À ces mots, Job tira une petite boîte ; et, après m’être soumis quelques instants à son adresse, j’eus l’ineffable joie de me voir rendu à mon état naturel. Néanmoins mon ravissement ne fut pas sans mélange en songeant à la perte de mes boucles de cheveux : je remerciai le ciel, cependant, que ce malheur me fût arrivé seulement après qu’Hélène avait accepté l’offre de mes vœux. Un amoureux dévoué désormais à une seule dame ne doit pas d’ailleurs être trop dangereux, pour ne pas faire trop de ravages dans le reste du monde féminin : il faut bien un peu de pitié pour ce pauvre beau sexe.

Quand ma toilette fut achevée, nous nous rendîmes, Jonson et moi, chez le magistrat. Il attendit au coin de la rue, pendant que j’entrai dans la maison.

Il serait inutile de raconter encore les détails qui firent frissonner le saint homme, dont les yeux étaient fixés avec effroi sur le divan.

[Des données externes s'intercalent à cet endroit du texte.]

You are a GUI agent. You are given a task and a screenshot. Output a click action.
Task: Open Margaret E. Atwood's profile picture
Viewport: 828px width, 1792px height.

Ayant appelé à mon aide le redouté M. *** l’homme à la trogne couleur de mûre, nous montâmes dans un fiacre et nous nous dirigeâmes vers la demeure de Jonson, Job montant la garde sur le siège.

« Je pense, monsieur, dit M. *** regardant en haut l’homme aux deux vertus, que j’ai déjà eu le plaisir de voir ce monsieur quelque part.

— Très-probablement, répondis-je, c’est un jeune homme qui a déjà fait parler de lui. »

Quand nous eûmes coffré en sûreté dans la voiture Dawson (qui paraissait plus tranquille d’esprit et même plus courageux que je m’y étais attendu), Job me fit signe de le suivre dans un petit parloir. Je lui signai une traite de cent livres sur mes banquiers, quoiqu’en ce moment ce fût comme si l’on eût tiré de mes veines la dernière goutte de mon sang, et je promis de bonne foi que si le témoignage de Dawson était couronné de succès, et à dire vrai, je n’en doutais plus, la pension lui serait régulièrement payée, comme il le désirait. Nous prîmes ensuite affectueusement congé l’un de l’autre.

« Adieu, monsieur, dit Job, je pars pour un monde nouveau, celui des honnêtes gens !

— S’il en est ainsi, répondis-je, voilà un adieu véritable ! car sur cette terre nous ne nous rencontrerons plus jamais. »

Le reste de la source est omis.